The char type is only 8 bits wide so can only hold 256 values and is therefore much too small to hold the entire Unicode character range of U+0000 through U+10FFFF. So, when OpenTop is configured to use char characters, it can either represent Unicode characters as a sequence of UTF-8 encoded char values or, if only a very limited range of Unicode characters is required, the characters available in ISO-8859-1 can be represented as their corresponding char values.

The size of a wchar_t is not uniformly defined on all platforms, so OpenTop offers a choice of two encoding schemes when configured to use wchar_t: UCS-4 for 32-bit implementations and UTF-16 for 16-bit implementations.

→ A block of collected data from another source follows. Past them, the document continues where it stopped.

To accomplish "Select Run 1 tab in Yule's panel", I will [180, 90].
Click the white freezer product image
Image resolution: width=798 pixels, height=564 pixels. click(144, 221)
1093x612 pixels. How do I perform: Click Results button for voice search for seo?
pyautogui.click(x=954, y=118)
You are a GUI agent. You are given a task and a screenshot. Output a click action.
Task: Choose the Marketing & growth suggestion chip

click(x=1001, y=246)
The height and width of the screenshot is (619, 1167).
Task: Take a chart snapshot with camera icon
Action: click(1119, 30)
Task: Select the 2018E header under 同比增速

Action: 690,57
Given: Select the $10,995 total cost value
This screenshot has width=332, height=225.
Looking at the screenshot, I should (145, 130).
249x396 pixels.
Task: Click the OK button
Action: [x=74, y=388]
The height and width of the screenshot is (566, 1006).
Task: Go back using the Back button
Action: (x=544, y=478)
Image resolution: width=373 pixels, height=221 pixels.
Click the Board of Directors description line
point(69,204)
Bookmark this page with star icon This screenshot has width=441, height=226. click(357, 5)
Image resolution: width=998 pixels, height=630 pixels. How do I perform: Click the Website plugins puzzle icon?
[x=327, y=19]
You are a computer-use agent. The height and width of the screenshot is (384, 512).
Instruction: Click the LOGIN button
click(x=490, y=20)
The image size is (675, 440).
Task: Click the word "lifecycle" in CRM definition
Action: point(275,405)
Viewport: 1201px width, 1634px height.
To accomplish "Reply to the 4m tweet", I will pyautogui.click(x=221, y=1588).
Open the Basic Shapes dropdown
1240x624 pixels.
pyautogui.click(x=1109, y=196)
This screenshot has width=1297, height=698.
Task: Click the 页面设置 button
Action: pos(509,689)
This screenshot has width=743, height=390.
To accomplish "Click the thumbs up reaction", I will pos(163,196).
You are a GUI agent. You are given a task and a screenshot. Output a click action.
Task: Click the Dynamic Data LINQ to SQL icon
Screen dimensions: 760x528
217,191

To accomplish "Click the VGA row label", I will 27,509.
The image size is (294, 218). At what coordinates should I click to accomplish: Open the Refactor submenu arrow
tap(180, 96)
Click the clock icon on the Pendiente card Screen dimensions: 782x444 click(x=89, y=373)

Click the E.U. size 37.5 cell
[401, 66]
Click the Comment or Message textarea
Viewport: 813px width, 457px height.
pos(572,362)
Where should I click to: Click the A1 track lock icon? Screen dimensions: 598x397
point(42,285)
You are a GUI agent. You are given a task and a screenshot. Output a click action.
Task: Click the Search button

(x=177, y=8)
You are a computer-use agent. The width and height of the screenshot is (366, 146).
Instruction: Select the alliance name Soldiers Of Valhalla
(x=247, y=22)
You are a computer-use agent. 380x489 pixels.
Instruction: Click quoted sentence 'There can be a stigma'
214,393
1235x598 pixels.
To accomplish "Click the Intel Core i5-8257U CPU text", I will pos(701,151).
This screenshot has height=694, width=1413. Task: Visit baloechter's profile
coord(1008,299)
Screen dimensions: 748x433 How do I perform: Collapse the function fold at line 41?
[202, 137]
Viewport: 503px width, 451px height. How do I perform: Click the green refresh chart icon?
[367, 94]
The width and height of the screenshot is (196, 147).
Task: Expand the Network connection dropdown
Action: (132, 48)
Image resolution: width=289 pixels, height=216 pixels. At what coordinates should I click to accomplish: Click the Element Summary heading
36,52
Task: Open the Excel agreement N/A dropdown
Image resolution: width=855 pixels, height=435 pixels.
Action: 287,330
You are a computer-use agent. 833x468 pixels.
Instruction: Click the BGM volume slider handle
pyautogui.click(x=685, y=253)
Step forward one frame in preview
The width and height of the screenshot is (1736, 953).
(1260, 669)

The following table gives a quick reference to the Unicode encodings available in OpenTop:-

Character Type Size (bits) EncodingPreprocessor Macro
char 8 UTF-8 -
char 8 ISO-8859-1 OT_LATIN1
wchar_t 16 UTF-16 OT_WCHAR
wchar_t 32 UCS-4 OT_WCHAR

As you can see from the table, if no pre-processor macro is defined OpenTop assumes that Unicode characters will be represented by sequences of char values encoded in UTF-8. This is the default configuration. If you wish to use one of the other configurations, then you must build and link with the required OpenTop configuration and ensure that you consistently specify the appropriate pre-processor macro before including any OpenTop include files in all your source files.




Method Summary
static Result FromInternalEncoding(UCS4Char& ch, const CharType* from, const CharType* from_end, const CharType*& from_next)
         Decodes a sequence of CharType values representing Unicode characters encoded into to the native OpenTop encoding into the code-point value for the first Unicode character.
static size_t GetCharSequenceLength(UCharType ch)
         Returns the number of CharType values that are required to encode the passed Unicode character into the native OpenTop encoding.
static String GetInternalEncodingName()
         Returns the name of the native OpenTop encoding scheme.
static size_t GetMaximumCharSequenceLength()
         Returns the maximum number of CharType elements that may be used to encode a single Unicode character.
static bool IsSequenceStartChar(UCharType ch)
         Tests the passed value ch to see if it marks the start of an encoded sequence, a standalone character or a trailing value.
static bool IsValidCharSequence(const CharType* from, size_t len)
         Tests the passed CharType sequence starting at from for a length of len to see if it represents a properly encoded Unicode character in the native OpenTop encoding.
static Result TestEncodedSequence(const CharType* from, const CharType* from_end, const CharType*& from_next)
         Tests a sequence of CharType values to check that it is encoded according to the native OpenTop encoding.
static String ToInternalEncoding(UCS4Char ch)
         Returns the Unicode character ch as a String containing a sequence of CharType values representing Unicode characters encoded into to the native OpenTop encoding.
static Result ToInternalEncoding(UCS4Char ch, CharType* to, const CharType* to_limit, CharType*& to_next)
         Converts a Unicode character value into a sequence of CharType values representing Unicode characters encoded into to the native OpenTop encoding.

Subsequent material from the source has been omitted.